## Records excerpted from a collection
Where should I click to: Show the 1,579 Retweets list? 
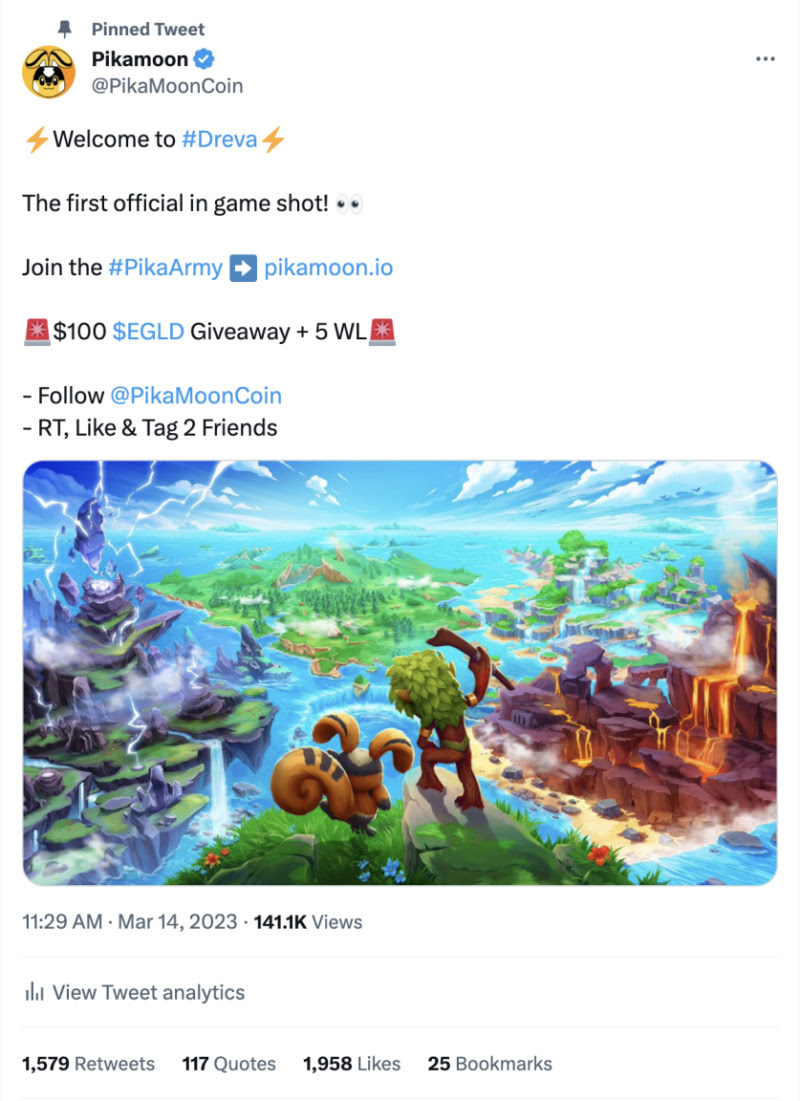click(x=88, y=1064)
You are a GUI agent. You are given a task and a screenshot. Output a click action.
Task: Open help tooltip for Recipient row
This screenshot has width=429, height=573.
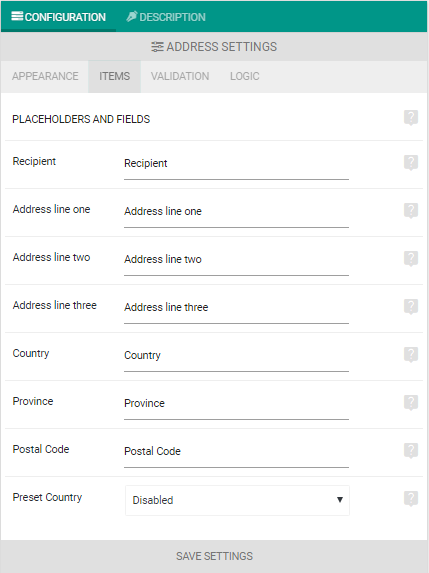[x=411, y=163]
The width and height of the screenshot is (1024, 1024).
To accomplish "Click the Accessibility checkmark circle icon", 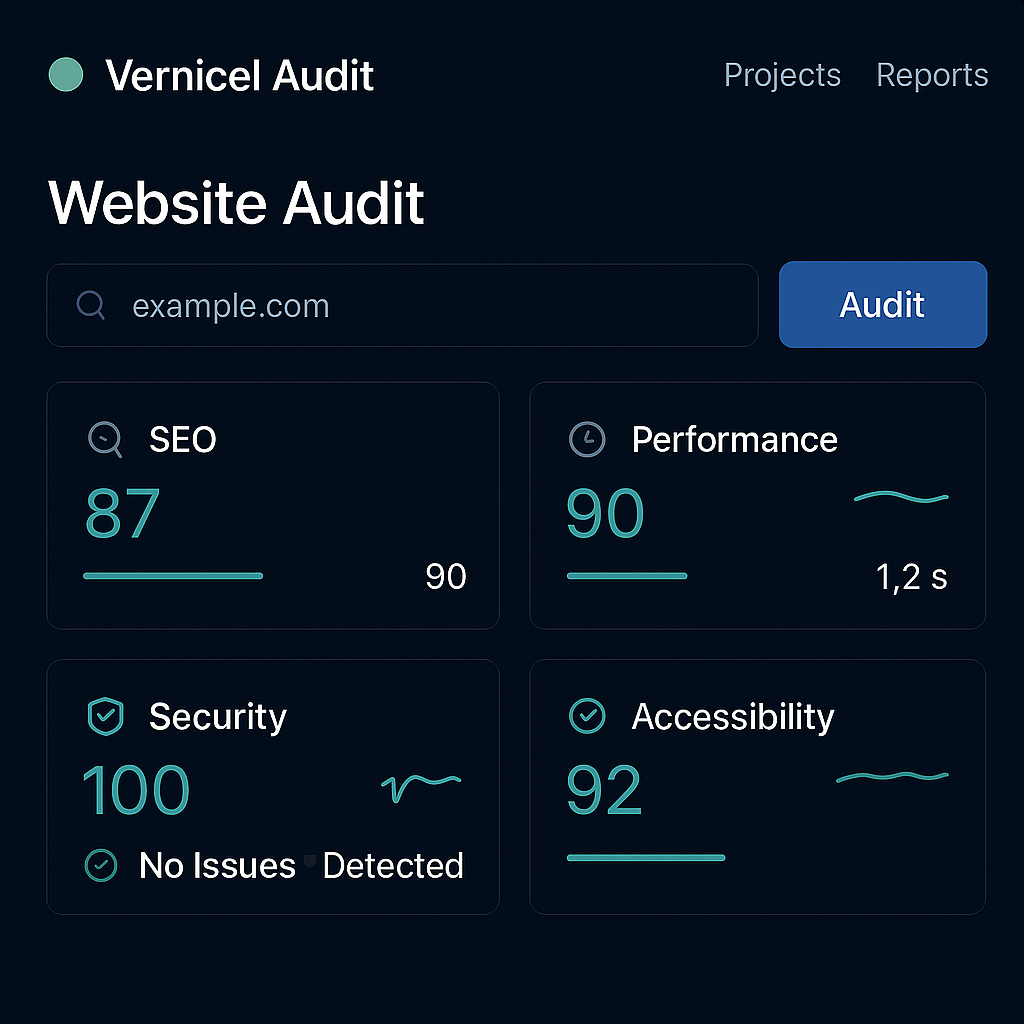I will click(x=587, y=716).
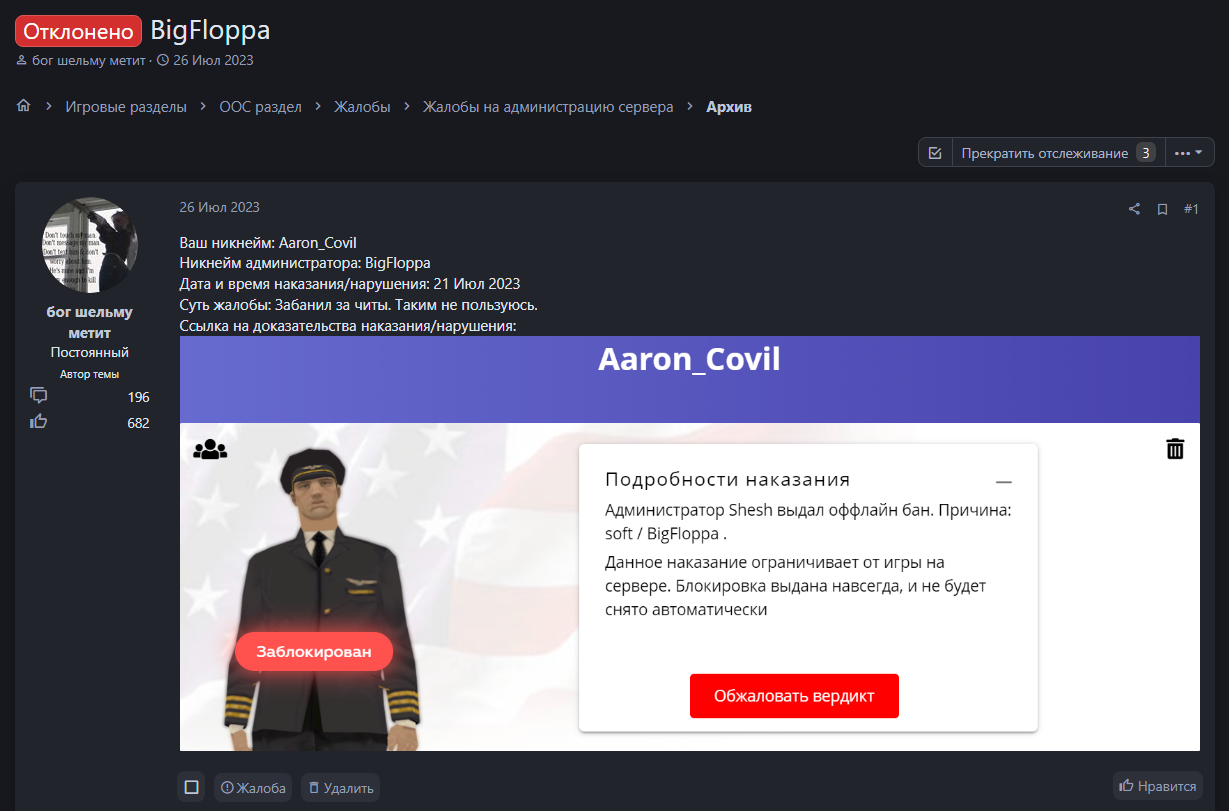This screenshot has height=811, width=1229.
Task: Open Жалобы breadcrumb link
Action: coord(362,106)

## Your goal
Output exactly the lines above that lie between the line with "This screenshot has width=429, height=573." and the line with "The width and", those two lines included, and no pictures.

## Response
This screenshot has width=429, height=573.
[x=411, y=163]
The width and height of the screenshot is (1024, 1024).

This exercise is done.